--- Records for this exercise Enclosed Below ---
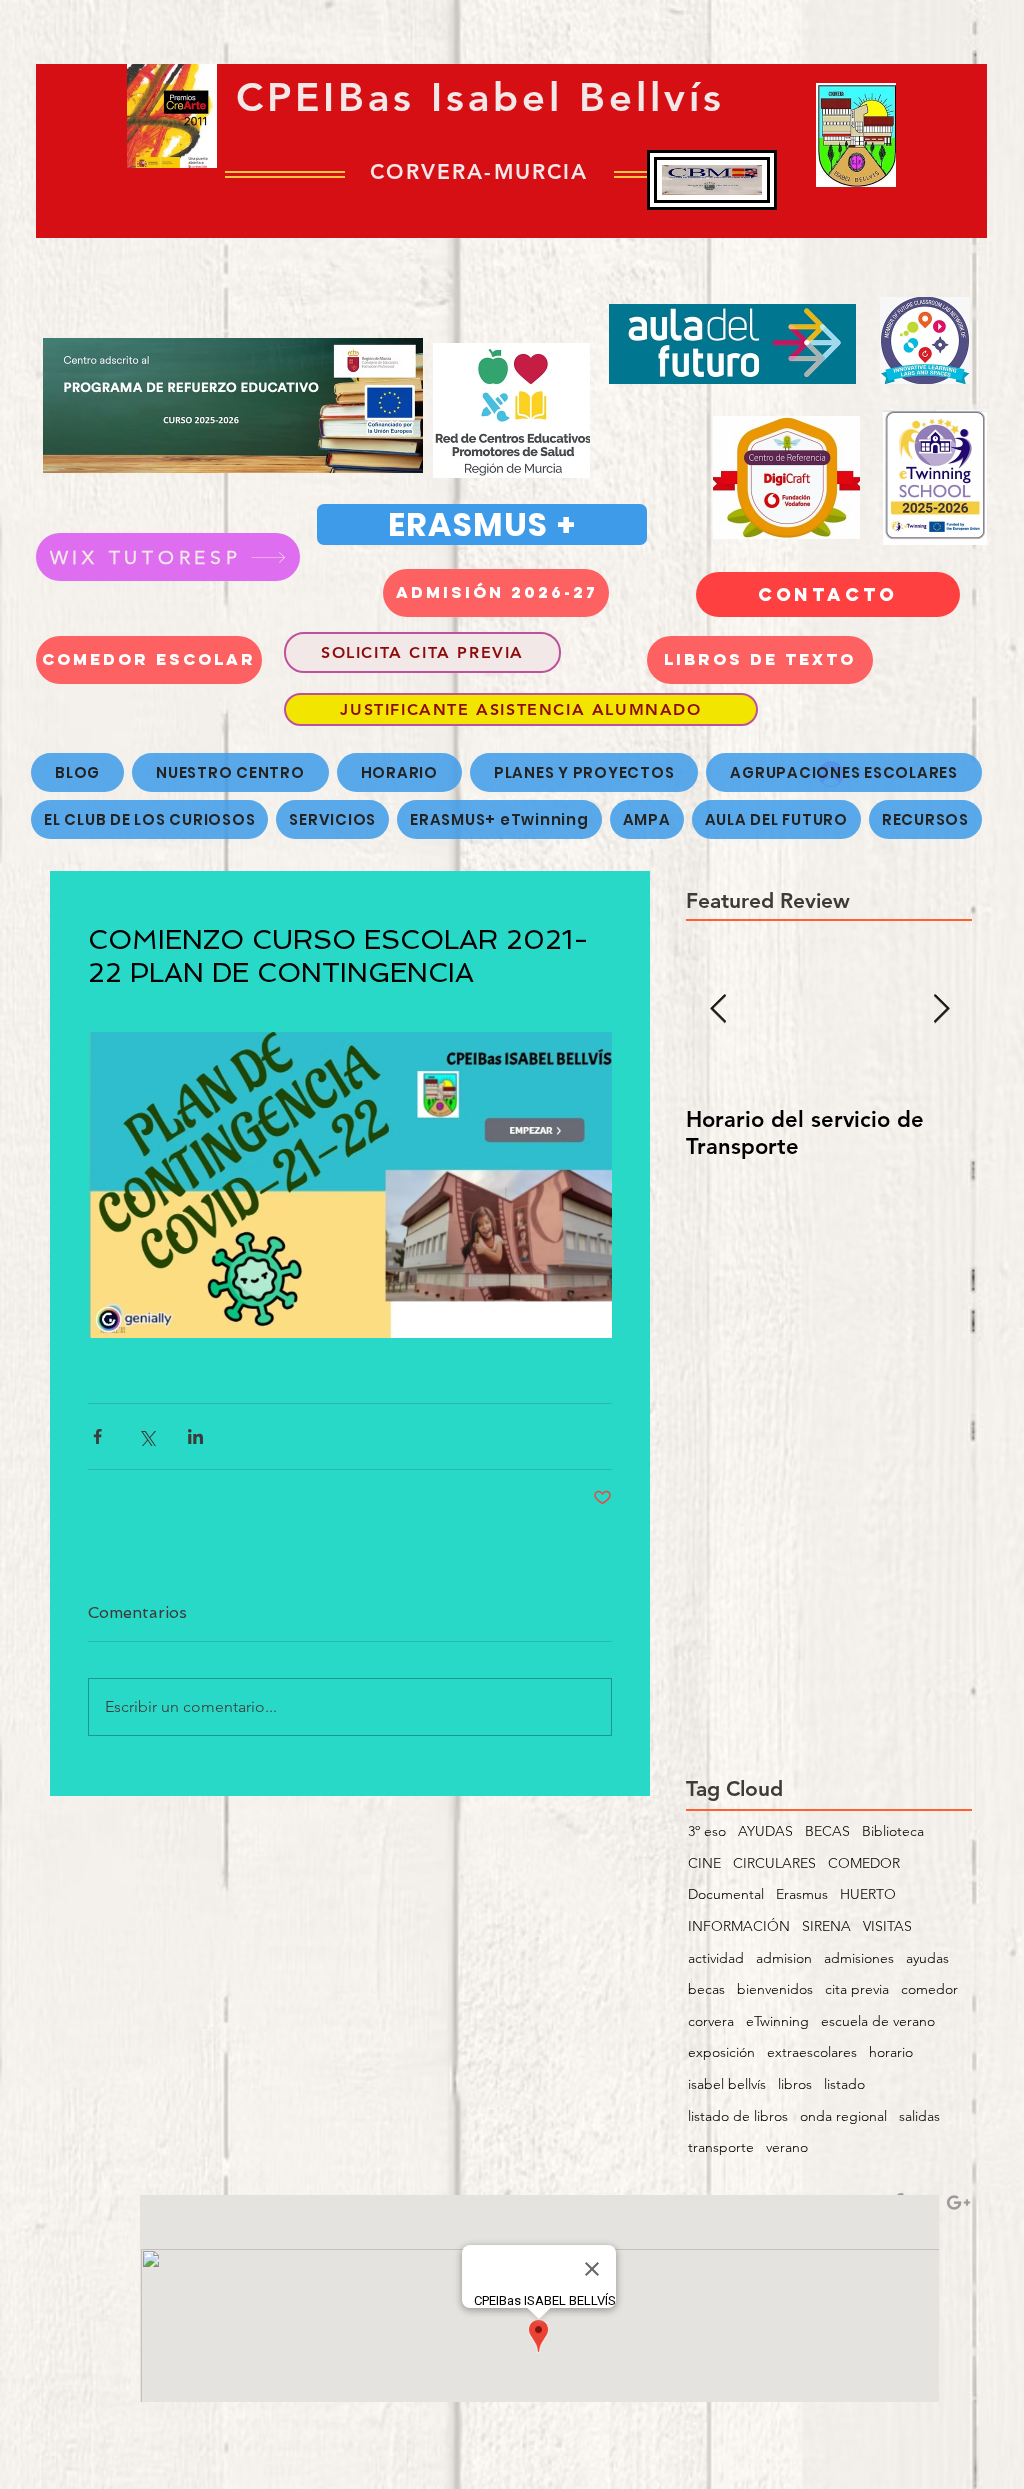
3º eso (707, 1831)
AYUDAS (765, 1831)
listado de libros (738, 2116)
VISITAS (887, 1926)
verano (787, 2147)
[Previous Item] (718, 1009)
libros (795, 2084)
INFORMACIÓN (739, 1926)
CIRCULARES (774, 1863)
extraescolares (812, 2052)
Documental (726, 1894)
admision (784, 1958)
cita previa (857, 1989)
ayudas (927, 1958)
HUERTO (868, 1894)
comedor (929, 1989)
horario (891, 2052)
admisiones (859, 1958)
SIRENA (826, 1926)
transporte (721, 2147)
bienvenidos (775, 1989)
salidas (919, 2116)
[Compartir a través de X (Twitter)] (146, 1436)
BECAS (827, 1831)
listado (844, 2084)
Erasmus (802, 1894)
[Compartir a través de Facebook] (97, 1436)
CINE (704, 1863)
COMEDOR (864, 1863)
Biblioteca (893, 1831)
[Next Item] (941, 1009)
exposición (721, 2052)
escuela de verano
--- End of Enclosed Records for this exercise ---
:: What you are asked to do ::
Taking the entries above, print exactly the lines starting at the line with "[Previous Item] (718, 1009)" and ending at the line with "[Next Item] (941, 1009)", both included.

:: Expected answer ::
[Previous Item] (718, 1009)
libros (795, 2084)
INFORMACIÓN (739, 1926)
CIRCULARES (774, 1863)
extraescolares (812, 2052)
Documental (726, 1894)
admision (784, 1958)
cita previa (857, 1989)
ayudas (927, 1958)
HUERTO (868, 1894)
comedor (929, 1989)
horario (891, 2052)
admisiones (859, 1958)
SIRENA (826, 1926)
transporte (721, 2147)
bienvenidos (775, 1989)
salidas (919, 2116)
[Compartir a través de X (Twitter)] (146, 1436)
BECAS (827, 1831)
listado (844, 2084)
Erasmus (802, 1894)
[Compartir a través de Facebook] (97, 1436)
CINE (704, 1863)
COMEDOR (864, 1863)
Biblioteca (893, 1831)
[Next Item] (941, 1009)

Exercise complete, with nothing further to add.